In che modo trattate questi pazienti?
«I trattamenti sono identici a quelli utilizzati per la donna anche se la diagnosi è spesso tardiva rispetto alla donna, perché non si fa prevenzione. Ad esempio, la mammografia nell’uomo non è indicata se non nei casi di forte familiarità o nei casi di rischio genetico. In queste circostanze l’uomo può fare l’esame con risonanza magnetica, ma soprattutto non deve trascurare l’autopalpazione, perché in questo caso l’approccio è sempre clinico mentre per la donna è spesso strumentale. Anche se un terzo dei casi di tumore al seno maschile è diagnosticato in uno stadio più avanzato rispetto alla donna, la prognosi sembra invece essere equivalente perché la maggior parte dei tumori maschili sono ormono-sensibili. In oncologia medica parliamo di tumori Luminal-A, quindi ormoni che hanno forte sensibilità agli estrogeni e al progesterone, oltre ad una capacità di crescita molto bassa. Ciò mette nelle condizioni di poter affrontare il trattamento con finalità non solo curative ma di guarigione attraverso l’intervento chirurgico. Qui la scelta, dato che non ci sono grandi finalità estetiche, si orienta quasi sempre per la mastectomia. Sull’ascella ci si comporta esattamente come per la donna: se non c’è un linfonodo patologico nel cavo ascellare si fa una biopsia del linfonodo sentinella, se questo esame non documenta malattie metastatiche in ambito ascellare il resto dei linfonodi non vengono toccati; se invece l’ascella ha un linfonodo con presenza di malattia metastatica anche il resto dei linfonodi ascellari vengono dissezionati».

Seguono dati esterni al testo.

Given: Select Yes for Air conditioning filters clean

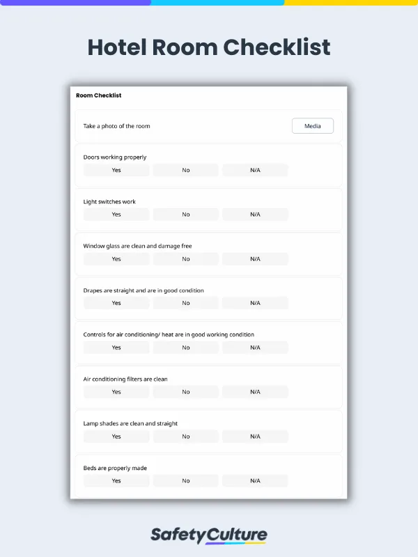Looking at the screenshot, I should (116, 392).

Quali sono le terapie successive?
«Essendo nella maggior parte dei tumori ormono-sensibili la scelta più indicata è l’ormonoterapia con il Tamoxifen, un anti estrogeno che al momento viene utilizzato per 5 anni, al dosaggio standard di 20 mg al giorno. Nei casi non ormono-sensibili si può sempre ricorrere alla chemioterapia con i trattamenti standard usati per le donne. Infine, si aggiunge alla chirurgia anche la radioterapia, che nella donna ha la funzione di sterilizzare il resto della mammella conservata. Per l’uomo viene utilizzata solo in presenza di dimensioni abbastanza estese di tumori, quando viene interessata anche la cute o la parete toracica, oppure per la presenza di più di 4 linfonodi metastatici nel cavo ascellare».

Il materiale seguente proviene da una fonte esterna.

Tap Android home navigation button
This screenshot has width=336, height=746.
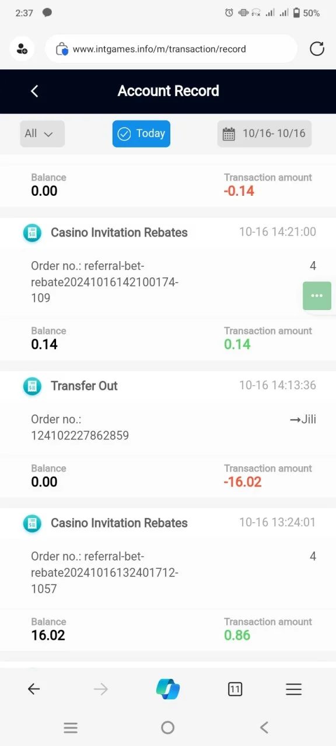[167, 727]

Anche gli uomini possono fare la ricostruzione?
«Dipende molto dalla possibilità di conservare il capezzolo perché se c’è il danno estetico è minimo. Negli uomini è più difficile, dopo mastectomia, la ricostruzione del seno perché le protesi disponibili non riproducono in modo adeguato la forma del seno maschile. Se si dovesse levare il capezzolo si può comunque fare la ricostruzione oppure ovviare con un tatuaggio».